A cholera outbreak in South Africa is more bad news for river baptisms.
Baptist News Global previously documented how South Africa’s risky, informal baptisms conducted by unlicensed pastors have grown problematic due to mass causalities by drowning. Now, a cholera outbreak due to a massive collapse of urban sewage disposal and treatment across South Africa is creating a new menace.
Worshippers are getting infected with deadly cholera, typhoid and bilharzia diseases during baptisms in infected urban waterways.
“We are cracking our heads on how to stop this. Worshipers are turning up sick from being baptized in infected waters,” said Shumile Malaba, a public health supervisor in Gauteng, the country’s wealthiest province and epicenter of informal, open-river baptisms by unlicensed ministers.
Health officials in South Africa have raised an alarm that dozens of Christians are turning up in hospital ICUs, sick with deadly cholera infections, which they catch from baptisms in the Klip River — already the most notorious river for deadly river baptisms in the country. Two famous rivers — the Jukskei and the Klip — in Gauteng, the wealthiest province, are the source of most of the infections, authorities say.
All the infected patients had no international travel history, indicating the source of the cholera infections is local, health officials said.
“It was after a painful stomach, vomiting and week’s stay in hospital to get rehydrated that I realized my baptism in Klip River had got me infected with cholera. I’m furious for being foolish,” said Sithokozile Fezani, 42, a mother of four.
Municipalities in South Africa, dodged by relentless corruption, cannot offer basics like treating wastewater. As a result, untreated sewage is being dumped into some city rivers and beaches visited by millions of tourists.

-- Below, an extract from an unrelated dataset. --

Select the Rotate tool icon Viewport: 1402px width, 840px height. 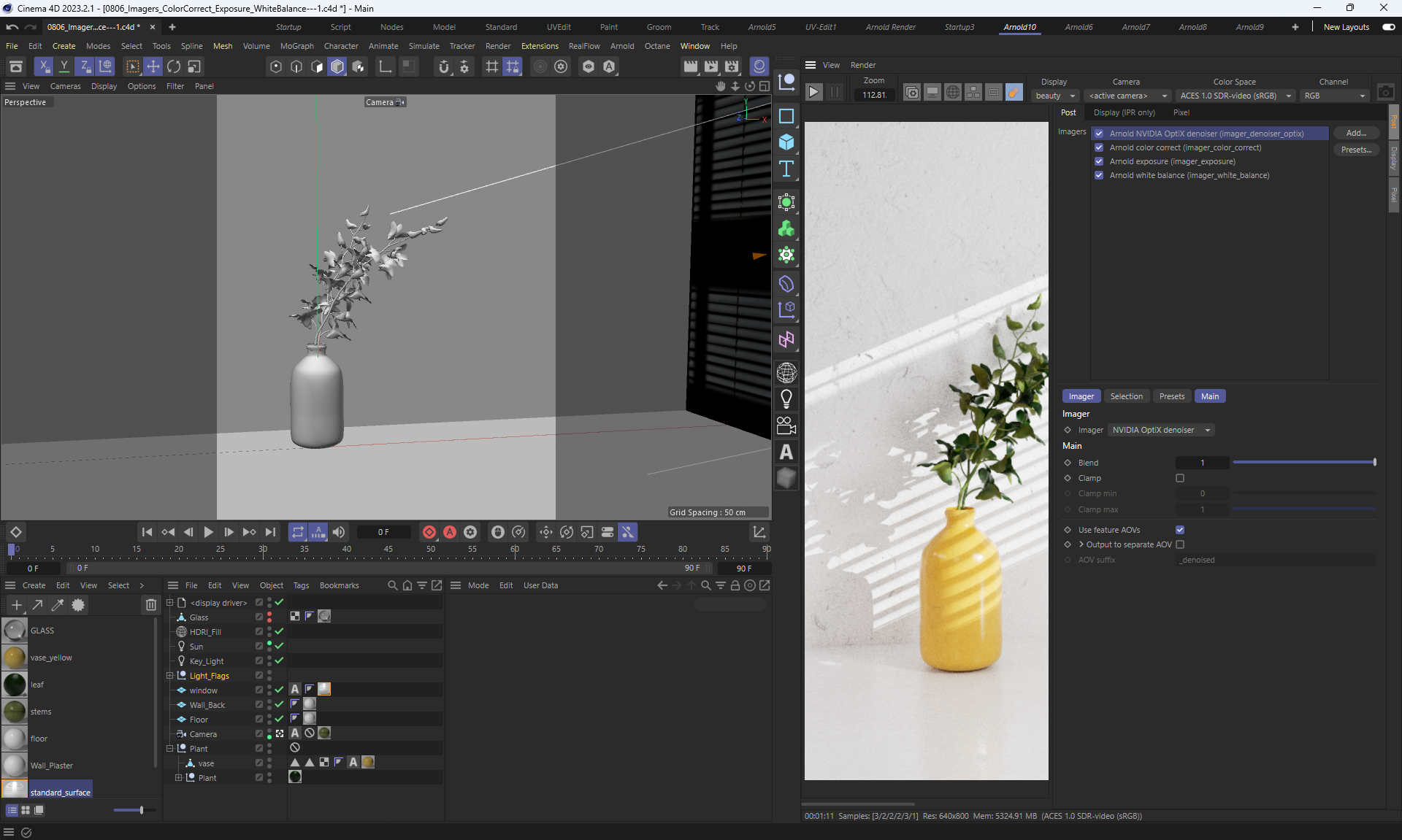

It is in these city waterways where informal baptisms get conducted. It’s the less educated, poor, mostly Black Christian South Africans who pay money for gimmicky baptisms in dirty rivers conducted by fly-by-night pastors. Unlicensed pastors running informal churches in South Africa get paid lucrative amounts to conduct open-river baptisms, taking advantage of poor worshippers who think baptism consultations could change their fortunes.
Some of these unlicensed pastors are said to be charging up to $50 per person to conduct baptism rituals in ferocious open rivers in violation of municipal safety bylaws.
The latest cholera menace in South Africa was on April 5, when worshippers turned up in hospitals sick from cholera after attending river baptisms. One patient died, health officials confirmed.
“This is a preventable calamity that will keep growing because there is a growing nexus of corruption, collapsed public water treatment and dodgy pastors conducting unsafe baptism in dirty waters,” said O’Brien Nhachi, a social scientist and climate campaigner. “It’s mind-boggling.”
What worries Duma Mahlobo, a coordinator with the Gauteng Community Health Alliance, is that informal ministers and churches compete to secure river spots for themselves.
“The priests say, ‘This river or pool is mine to conduct paid-for-baptisms.’ It’s nearly impossible to sway them away from cholera-infected and dirty rivers that they consider their territory,” Duma said.